The US jobless market has come in weak, with only 162,000 new jobs in July (seasonally adjusted of course). Analysts had expected a number of 185,000, from 188,000 last month (revised down from 195,000).
Reuters now report that the reaction by traders of short-term US interest-rate futures suggests that they think the Federal Reserve will wait until 2015 before raising rates.
Futures prices suggested traders see a 65 percent chance of a rate hike in January 2015, with probabilities increasing through the first half of 2015, according to CME Group's Fed Watch, which generates probabilities based on the price of Fed funds futures traded at the Chicago Board of Trade.
Before the report, traders had put the chance of a January 2015 rate hike at 59 percent.
Throughout the day, we'd been seeing higher guesses, with numbers exceeding 200,000 suggested by some banks.
Only 4 out of the 93 economists polled by Bloomberg suggested a number of 162,000 or lower. Instead we got the lowest print since January.
Unemployment falls from 7.6 per cent to 7.4 per cent, ahead of estimates of a drop to 7.5 per cent. The participation rate has fallen to 63.4 per cent from 63.5 per cent.
Ishaq Siddiqi, market strategist, ETX Capital:
July’s report is a mixed bag which provide us little fresh clues about the Fed’s next possible action on stimulus measures. There’s a big bright sport in the report; the number of unemployed people in the US is down 1.2million so far in 2013, a respectable improvement in labour market conditions. That said, Fed will refrain from tapering this year as we need to see clear signs of sustainable improvement and stronger momentum in the jobs market before tapering can really start.
Robert Wood, Berenberg:
Importantly, while jobs growth was a little softer, the unemployment rate fell to 7.4% from 7.6%. The economy no longer needs the intensive care of $85bn of asset purchases every month, so we expect the Fed to begin tapering in October.
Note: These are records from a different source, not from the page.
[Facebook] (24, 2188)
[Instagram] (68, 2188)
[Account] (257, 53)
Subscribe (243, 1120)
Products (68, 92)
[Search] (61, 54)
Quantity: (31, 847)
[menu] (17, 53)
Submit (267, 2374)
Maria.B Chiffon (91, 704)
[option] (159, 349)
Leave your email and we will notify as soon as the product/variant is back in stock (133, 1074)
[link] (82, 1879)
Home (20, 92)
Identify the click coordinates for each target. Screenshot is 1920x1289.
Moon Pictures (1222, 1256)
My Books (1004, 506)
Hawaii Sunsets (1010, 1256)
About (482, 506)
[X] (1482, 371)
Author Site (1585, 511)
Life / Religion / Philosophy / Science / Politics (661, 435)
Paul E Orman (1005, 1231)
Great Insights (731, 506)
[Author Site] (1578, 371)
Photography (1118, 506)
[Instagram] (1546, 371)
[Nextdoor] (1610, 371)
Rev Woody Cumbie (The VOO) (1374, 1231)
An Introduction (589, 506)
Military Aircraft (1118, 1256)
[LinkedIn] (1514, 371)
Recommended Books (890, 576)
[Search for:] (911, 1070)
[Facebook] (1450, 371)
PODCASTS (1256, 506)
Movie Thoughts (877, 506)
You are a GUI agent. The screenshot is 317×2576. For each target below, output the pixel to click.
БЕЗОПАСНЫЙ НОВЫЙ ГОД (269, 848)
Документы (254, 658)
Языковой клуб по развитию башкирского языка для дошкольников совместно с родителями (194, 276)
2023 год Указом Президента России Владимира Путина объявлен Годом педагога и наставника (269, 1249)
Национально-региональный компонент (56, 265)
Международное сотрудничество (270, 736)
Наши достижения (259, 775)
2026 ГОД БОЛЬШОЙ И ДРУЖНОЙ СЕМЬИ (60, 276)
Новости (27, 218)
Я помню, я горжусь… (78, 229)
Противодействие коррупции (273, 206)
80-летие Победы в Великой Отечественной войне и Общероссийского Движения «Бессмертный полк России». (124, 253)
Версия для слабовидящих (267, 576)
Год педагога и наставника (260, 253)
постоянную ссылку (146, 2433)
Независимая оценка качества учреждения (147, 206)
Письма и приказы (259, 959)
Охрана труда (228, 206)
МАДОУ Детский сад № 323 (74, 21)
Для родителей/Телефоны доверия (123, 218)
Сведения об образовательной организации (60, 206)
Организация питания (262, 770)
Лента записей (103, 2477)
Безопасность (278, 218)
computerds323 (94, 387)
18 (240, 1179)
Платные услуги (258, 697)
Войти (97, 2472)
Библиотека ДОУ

Paul Ashworth, chief US economist, Capital Economics:
While July itself was a bit disappointing, the Fed will be looking at the cumulative improvement since it restarted its asset purchases last September. On that score, the unemployment rate has fallen from 8.1% last August, to 7.4% this July, which is a significant improvement.
Kit Juckes, Societe Generale:
Employment growth trundles on at a pace which puts a floor under growth but doesn't meet today's bulled-up expectations. With the unemployment downtrend continuing, I doubt it changes the taper timetable at all.